Morituri te salutant: de l’arêne au cloaque Posted on 1 mars 2005

« J’avais organisé des jeux spectaculaires, dont j’attendais un grand succès. Il est très important, pour moi, de conserver l’appui de la plèbe… Et voici que cet imbécile de Chélidon est allé se faire tuer. C’est une catastrophe ! » gémit le vieux Claude, rappelant ainsi le lien indéfectible qui unit les Jeux et le pouvoir politique dans la Rome impériale.

Il en va de même de l’enquête confiée par l’empereur au sémillant Publius Aurelius Statius, dont c’est la deuxième aventure traduite en français. Mais, en réalité, voici un formidable prétexte. Car il s’agit moins, pour l’auteur, de résoudre la mort mystérieuse d’un charismatique gladiateur que d’explorer les bas-fonds d’une société impériale qu’elle présente comme corrompue par la quête du pouvoir, l’argent et le vice.

Pour autant, l’intrigue policière n’est pas dénuée d’intérêt: notre enquêteur, Aurelius, est un patricien subtil et attachant. Le duo qu’il forme avec son ami, le libidineux Titus Servilius, est des plus comiques, même s’il repose sur un principe déjà éculé au cinéma comme en littérature. Quant à l’intrigue, de ludus magnus en palais, d’insula en spectacle sulfureux, elle progresse de façon palpitante, ménageant ça et là quelques rebondissements inattendus.

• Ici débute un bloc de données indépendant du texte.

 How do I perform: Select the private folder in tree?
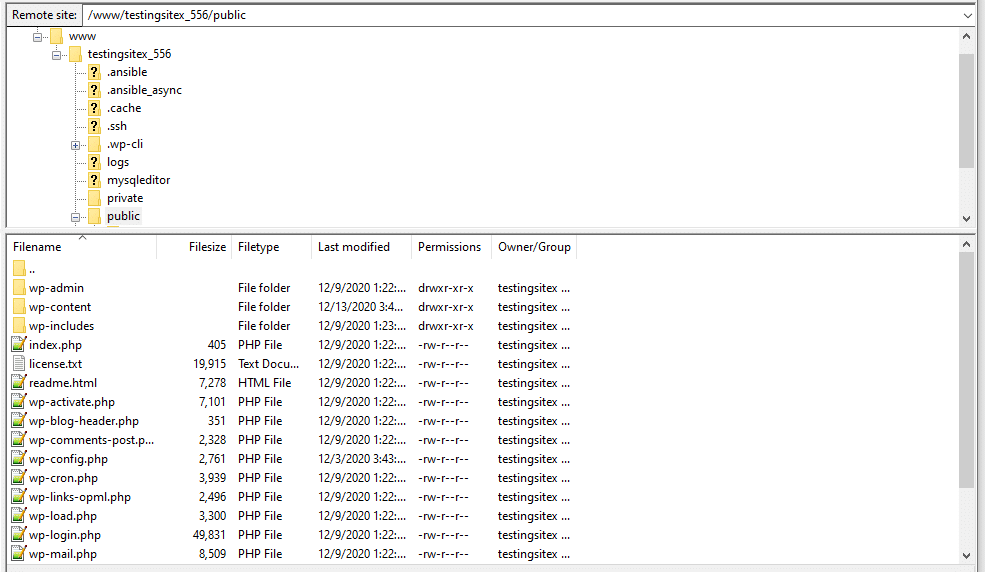(x=125, y=198)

Mais le lecteur se rend vite compte que ce qui a d’abord intéressé Danila Comastri Montanari, c’est la peinture d’un monde qu’elle décrit avec justesse, cruauté, et parfois même sympathie. L’auteur semble prendre plaisir à introduire le lecteur dans des lieux insolites, au gré des rencontres que fait Aurelius au cours de son enquête: dans le sanarium où officie Chrysippe, un arrogant et provocateur médecin, dans la loge de Nisa, une fascinante actrice de pantomime, célèbre pour ses suggestives chorégraphies, dans la bibliothèque de Claude, désespérément lucide et pourtant si attachant, dans le tablinum de Sergius Mauricus, un avocat hypocrite et dangereux…

Cette galerie de portraits, variés et habilement croqués, constitue l’un des charmes du roman. Le lecteur a l’impression de plonger dans un monde secret et souvent sordide où se côtoient les personnages les plus divers: courtisanes, gladiateurs peu scrupuleux, patricienne dépravée, hommes politiques comploteurs, affranchi malicieux, laniste opportuniste, impératrice manipulatrice et incestueuse… Un univers sombre et fangeux, symbolisé par l’évocation insistante des décharges à ordures de Rome, et que ne parviennent pas à égayer les amusants déboires amoureux du ridicule Servilius, ni les comiques scènes de jalousie de son épouse, ni les chamailleries de l’enquêteur et de son affranchi.

Vivement mené, à la façon d’un combat de gladiateur auxquels se compare volontiers notre héros lorsqu’il s’expose au danger dans l’espoir de triompher, cette aventure de Publius Aurelius Statius ravira tous ceux que fascine cette boîte à fantasmes qu’est la Rome antique.

Danila Comastri Montanari, Morituri te salutant, Editions 10/18, Collection Grands Détectives, 2004 (édtion anglaise 2001).